____ EXTRACTED DATA
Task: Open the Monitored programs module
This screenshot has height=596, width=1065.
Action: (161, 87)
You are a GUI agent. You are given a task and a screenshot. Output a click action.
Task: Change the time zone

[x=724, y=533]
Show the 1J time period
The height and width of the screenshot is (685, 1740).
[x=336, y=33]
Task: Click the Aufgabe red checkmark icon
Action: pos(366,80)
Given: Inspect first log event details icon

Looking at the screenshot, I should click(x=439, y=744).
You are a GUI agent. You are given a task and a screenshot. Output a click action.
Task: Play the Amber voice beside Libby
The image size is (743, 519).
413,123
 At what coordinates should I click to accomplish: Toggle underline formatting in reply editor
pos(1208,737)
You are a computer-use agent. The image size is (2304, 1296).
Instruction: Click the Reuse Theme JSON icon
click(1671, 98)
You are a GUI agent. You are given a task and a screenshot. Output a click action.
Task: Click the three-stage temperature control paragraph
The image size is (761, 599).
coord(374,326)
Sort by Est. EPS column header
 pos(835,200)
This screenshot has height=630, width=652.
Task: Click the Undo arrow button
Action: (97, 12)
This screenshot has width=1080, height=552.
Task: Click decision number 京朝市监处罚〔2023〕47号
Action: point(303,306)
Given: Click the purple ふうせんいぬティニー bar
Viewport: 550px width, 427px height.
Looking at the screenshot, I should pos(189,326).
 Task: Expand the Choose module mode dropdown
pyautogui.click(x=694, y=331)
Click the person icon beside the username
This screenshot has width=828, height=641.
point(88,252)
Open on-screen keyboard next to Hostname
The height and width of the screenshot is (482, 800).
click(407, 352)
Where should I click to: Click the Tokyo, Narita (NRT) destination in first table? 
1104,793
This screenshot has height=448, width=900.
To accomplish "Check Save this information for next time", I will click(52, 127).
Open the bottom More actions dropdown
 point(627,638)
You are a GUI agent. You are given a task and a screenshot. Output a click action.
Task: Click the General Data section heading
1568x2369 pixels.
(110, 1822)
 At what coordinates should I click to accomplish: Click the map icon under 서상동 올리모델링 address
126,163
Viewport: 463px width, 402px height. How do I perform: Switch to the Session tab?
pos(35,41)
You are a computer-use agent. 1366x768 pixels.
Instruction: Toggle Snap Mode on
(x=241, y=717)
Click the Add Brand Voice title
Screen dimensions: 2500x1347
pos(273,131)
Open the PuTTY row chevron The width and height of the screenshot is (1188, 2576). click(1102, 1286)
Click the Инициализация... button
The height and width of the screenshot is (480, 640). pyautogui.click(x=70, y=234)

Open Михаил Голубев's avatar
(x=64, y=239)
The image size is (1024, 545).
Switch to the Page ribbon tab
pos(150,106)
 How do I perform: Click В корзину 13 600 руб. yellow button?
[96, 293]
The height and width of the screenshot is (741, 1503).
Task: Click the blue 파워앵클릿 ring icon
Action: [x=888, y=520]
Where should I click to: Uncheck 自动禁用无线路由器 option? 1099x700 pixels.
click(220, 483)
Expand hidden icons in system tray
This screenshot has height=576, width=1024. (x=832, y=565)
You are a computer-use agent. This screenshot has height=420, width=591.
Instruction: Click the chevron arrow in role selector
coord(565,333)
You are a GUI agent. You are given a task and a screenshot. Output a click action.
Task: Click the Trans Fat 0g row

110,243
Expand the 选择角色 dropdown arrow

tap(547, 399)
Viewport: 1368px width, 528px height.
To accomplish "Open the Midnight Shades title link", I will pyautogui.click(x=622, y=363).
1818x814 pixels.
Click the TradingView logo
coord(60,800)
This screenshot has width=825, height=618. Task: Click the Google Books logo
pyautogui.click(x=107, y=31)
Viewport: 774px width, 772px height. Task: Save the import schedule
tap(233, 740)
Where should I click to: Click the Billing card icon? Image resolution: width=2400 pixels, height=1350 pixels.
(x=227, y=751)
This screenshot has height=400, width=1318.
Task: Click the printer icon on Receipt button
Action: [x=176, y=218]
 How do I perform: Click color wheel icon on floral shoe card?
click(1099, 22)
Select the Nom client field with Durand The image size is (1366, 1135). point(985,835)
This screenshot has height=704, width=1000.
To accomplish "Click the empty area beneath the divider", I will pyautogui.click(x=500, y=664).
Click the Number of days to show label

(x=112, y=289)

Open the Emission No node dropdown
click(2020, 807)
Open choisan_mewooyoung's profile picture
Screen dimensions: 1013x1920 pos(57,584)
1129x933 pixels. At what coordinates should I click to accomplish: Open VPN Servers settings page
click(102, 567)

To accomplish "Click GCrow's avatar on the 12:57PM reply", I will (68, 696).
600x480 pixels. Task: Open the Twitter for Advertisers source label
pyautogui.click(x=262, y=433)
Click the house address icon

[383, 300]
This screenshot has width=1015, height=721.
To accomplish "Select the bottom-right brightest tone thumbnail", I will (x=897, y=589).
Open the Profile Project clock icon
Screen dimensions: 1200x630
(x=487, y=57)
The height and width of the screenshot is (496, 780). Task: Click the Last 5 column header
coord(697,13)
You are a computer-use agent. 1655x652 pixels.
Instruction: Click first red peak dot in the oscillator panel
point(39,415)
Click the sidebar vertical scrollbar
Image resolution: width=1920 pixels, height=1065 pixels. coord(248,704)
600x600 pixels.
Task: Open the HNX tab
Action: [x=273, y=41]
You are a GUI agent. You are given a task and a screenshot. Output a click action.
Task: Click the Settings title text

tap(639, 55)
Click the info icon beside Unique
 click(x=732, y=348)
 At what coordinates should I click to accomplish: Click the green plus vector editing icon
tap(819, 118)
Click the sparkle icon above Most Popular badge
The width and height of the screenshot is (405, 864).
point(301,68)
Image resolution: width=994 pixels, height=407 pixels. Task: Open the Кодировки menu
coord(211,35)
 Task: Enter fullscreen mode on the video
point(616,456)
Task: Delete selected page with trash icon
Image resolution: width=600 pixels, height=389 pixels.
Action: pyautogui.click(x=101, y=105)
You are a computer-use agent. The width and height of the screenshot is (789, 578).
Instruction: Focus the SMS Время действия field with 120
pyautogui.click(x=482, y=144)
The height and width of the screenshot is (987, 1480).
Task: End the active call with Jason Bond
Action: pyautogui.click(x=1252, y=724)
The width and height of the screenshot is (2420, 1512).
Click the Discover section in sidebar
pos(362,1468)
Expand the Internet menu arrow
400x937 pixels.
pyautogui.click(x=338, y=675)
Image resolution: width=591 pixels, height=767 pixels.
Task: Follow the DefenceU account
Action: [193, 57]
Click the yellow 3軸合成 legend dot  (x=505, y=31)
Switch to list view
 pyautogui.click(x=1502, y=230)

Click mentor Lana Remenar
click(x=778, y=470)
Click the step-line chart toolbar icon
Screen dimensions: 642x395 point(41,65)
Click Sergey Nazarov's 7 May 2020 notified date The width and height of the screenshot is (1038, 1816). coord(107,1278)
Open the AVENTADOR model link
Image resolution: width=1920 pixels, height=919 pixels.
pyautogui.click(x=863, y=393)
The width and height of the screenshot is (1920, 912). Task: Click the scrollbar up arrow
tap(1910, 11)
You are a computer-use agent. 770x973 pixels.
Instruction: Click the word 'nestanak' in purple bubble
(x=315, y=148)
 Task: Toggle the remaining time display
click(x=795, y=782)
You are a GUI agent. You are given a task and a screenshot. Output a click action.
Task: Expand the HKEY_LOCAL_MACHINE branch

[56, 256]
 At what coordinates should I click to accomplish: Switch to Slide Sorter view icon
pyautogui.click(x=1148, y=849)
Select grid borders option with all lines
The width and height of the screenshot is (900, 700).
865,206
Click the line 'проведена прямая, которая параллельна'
________
* WORK INSTRUCTION:
I would like you to return every entry exactly, with nothing changed.

* ANSWER AREA:
Task: Open the Monitored programs module
This screenshot has height=596, width=1065.
Action: (161, 87)
You are a GUI agent. You are given a task and a screenshot. Output a click action.
Task: Change the time zone

[x=724, y=533]
Show the 1J time period
The height and width of the screenshot is (685, 1740).
[x=336, y=33]
Task: Click the Aufgabe red checkmark icon
Action: pos(366,80)
Given: Inspect first log event details icon

Looking at the screenshot, I should click(x=439, y=744).
You are a GUI agent. You are given a task and a screenshot. Output a click action.
Task: Play the Amber voice beside Libby
The image size is (743, 519).
413,123
 At what coordinates should I click to accomplish: Toggle underline formatting in reply editor
pos(1208,737)
You are a computer-use agent. The image size is (2304, 1296).
Instruction: Click the Reuse Theme JSON icon
click(1671, 98)
You are a GUI agent. You are given a task and a screenshot. Output a click action.
Task: Click the three-stage temperature control paragraph
The image size is (761, 599).
coord(374,326)
Sort by Est. EPS column header
 pos(835,200)
This screenshot has height=630, width=652.
Task: Click the Undo arrow button
Action: (97, 12)
This screenshot has width=1080, height=552.
Task: Click decision number 京朝市监处罚〔2023〕47号
Action: point(303,306)
Given: Click the purple ふうせんいぬティニー bar
Viewport: 550px width, 427px height.
Looking at the screenshot, I should pos(189,326).
 Task: Expand the Choose module mode dropdown
pyautogui.click(x=694, y=331)
Click the person icon beside the username
This screenshot has width=828, height=641.
point(88,252)
Open on-screen keyboard next to Hostname
The height and width of the screenshot is (482, 800).
click(407, 352)
Where should I click to: Click the Tokyo, Narita (NRT) destination in first table? 
1104,793
This screenshot has height=448, width=900.
To accomplish "Check Save this information for next time", I will click(52, 127).
Open the bottom More actions dropdown
 point(627,638)
You are a GUI agent. You are given a task and a screenshot. Output a click action.
Task: Click the General Data section heading
1568x2369 pixels.
(110, 1822)
 At what coordinates should I click to accomplish: Click the map icon under 서상동 올리모델링 address
126,163
Viewport: 463px width, 402px height. How do I perform: Switch to the Session tab?
pos(35,41)
You are a computer-use agent. 1366x768 pixels.
Instruction: Toggle Snap Mode on
(x=241, y=717)
Click the Add Brand Voice title
Screen dimensions: 2500x1347
pos(273,131)
Open the PuTTY row chevron The width and height of the screenshot is (1188, 2576). click(1102, 1286)
Click the Инициализация... button
The height and width of the screenshot is (480, 640). pyautogui.click(x=70, y=234)

Open Михаил Голубев's avatar
(x=64, y=239)
The image size is (1024, 545).
Switch to the Page ribbon tab
pos(150,106)
 How do I perform: Click В корзину 13 600 руб. yellow button?
[96, 293]
The height and width of the screenshot is (741, 1503).
Task: Click the blue 파워앵클릿 ring icon
Action: [x=888, y=520]
Where should I click to: Uncheck 自动禁用无线路由器 option? 1099x700 pixels.
click(220, 483)
Expand hidden icons in system tray
This screenshot has height=576, width=1024. (x=832, y=565)
You are a computer-use agent. This screenshot has height=420, width=591.
Instruction: Click the chevron arrow in role selector
coord(565,333)
You are a GUI agent. You are given a task and a screenshot. Output a click action.
Task: Click the Trans Fat 0g row

110,243
Expand the 选择角色 dropdown arrow

tap(547, 399)
Viewport: 1368px width, 528px height.
To accomplish "Open the Midnight Shades title link", I will pyautogui.click(x=622, y=363).
1818x814 pixels.
Click the TradingView logo
coord(60,800)
This screenshot has width=825, height=618. Task: Click the Google Books logo
pyautogui.click(x=107, y=31)
Viewport: 774px width, 772px height. Task: Save the import schedule
tap(233, 740)
Where should I click to: Click the Billing card icon? Image resolution: width=2400 pixels, height=1350 pixels.
(x=227, y=751)
This screenshot has height=400, width=1318.
Task: Click the printer icon on Receipt button
Action: [x=176, y=218]
 How do I perform: Click color wheel icon on floral shoe card?
click(1099, 22)
Select the Nom client field with Durand The image size is (1366, 1135). point(985,835)
This screenshot has height=704, width=1000.
To accomplish "Click the empty area beneath the divider", I will pyautogui.click(x=500, y=664).
Click the Number of days to show label

(x=112, y=289)

Open the Emission No node dropdown
click(2020, 807)
Open choisan_mewooyoung's profile picture
Screen dimensions: 1013x1920 pos(57,584)
1129x933 pixels. At what coordinates should I click to accomplish: Open VPN Servers settings page
click(102, 567)

To accomplish "Click GCrow's avatar on the 12:57PM reply", I will (68, 696).
600x480 pixels. Task: Open the Twitter for Advertisers source label
pyautogui.click(x=262, y=433)
Click the house address icon

[383, 300]
This screenshot has width=1015, height=721.
To accomplish "Select the bottom-right brightest tone thumbnail", I will (x=897, y=589).
Open the Profile Project clock icon
Screen dimensions: 1200x630
(x=487, y=57)
The height and width of the screenshot is (496, 780). Task: Click the Last 5 column header
coord(697,13)
You are a computer-use agent. 1655x652 pixels.
Instruction: Click first red peak dot in the oscillator panel
point(39,415)
Click the sidebar vertical scrollbar
Image resolution: width=1920 pixels, height=1065 pixels. coord(248,704)
600x600 pixels.
Task: Open the HNX tab
Action: [x=273, y=41]
You are a GUI agent. You are given a task and a screenshot. Output a click action.
Task: Click the Settings title text

tap(639, 55)
Click the info icon beside Unique
 click(x=732, y=348)
 At what coordinates should I click to accomplish: Click the green plus vector editing icon
tap(819, 118)
Click the sparkle icon above Most Popular badge
The width and height of the screenshot is (405, 864).
point(301,68)
Image resolution: width=994 pixels, height=407 pixels. Task: Open the Кодировки menu
coord(211,35)
 Task: Enter fullscreen mode on the video
point(616,456)
Task: Delete selected page with trash icon
Image resolution: width=600 pixels, height=389 pixels.
Action: pyautogui.click(x=101, y=105)
You are a computer-use agent. The width and height of the screenshot is (789, 578).
Instruction: Focus the SMS Время действия field with 120
pyautogui.click(x=482, y=144)
The height and width of the screenshot is (987, 1480).
Task: End the active call with Jason Bond
Action: pyautogui.click(x=1252, y=724)
The width and height of the screenshot is (2420, 1512).
Click the Discover section in sidebar
pos(362,1468)
Expand the Internet menu arrow
400x937 pixels.
pyautogui.click(x=338, y=675)
Image resolution: width=591 pixels, height=767 pixels.
Task: Follow the DefenceU account
Action: [193, 57]
Click the yellow 3軸合成 legend dot  (x=505, y=31)
Switch to list view
 pyautogui.click(x=1502, y=230)

Click mentor Lana Remenar
click(x=778, y=470)
Click the step-line chart toolbar icon
Screen dimensions: 642x395 point(41,65)
Click Sergey Nazarov's 7 May 2020 notified date The width and height of the screenshot is (1038, 1816). coord(107,1278)
Open the AVENTADOR model link
Image resolution: width=1920 pixels, height=919 pixels.
pyautogui.click(x=863, y=393)
The width and height of the screenshot is (1920, 912). Task: Click the scrollbar up arrow
tap(1910, 11)
You are a computer-use agent. 770x973 pixels.
Instruction: Click the word 'nestanak' in purple bubble
(x=315, y=148)
 Task: Toggle the remaining time display
click(x=795, y=782)
You are a GUI agent. You are given a task and a screenshot. Output a click action.
Task: Expand the HKEY_LOCAL_MACHINE branch

[56, 256]
 At what coordinates should I click to accomplish: Switch to Slide Sorter view icon
pyautogui.click(x=1148, y=849)
Select grid borders option with all lines
The width and height of the screenshot is (900, 700).
865,206
Click the line 'проведена прямая, которая параллельна'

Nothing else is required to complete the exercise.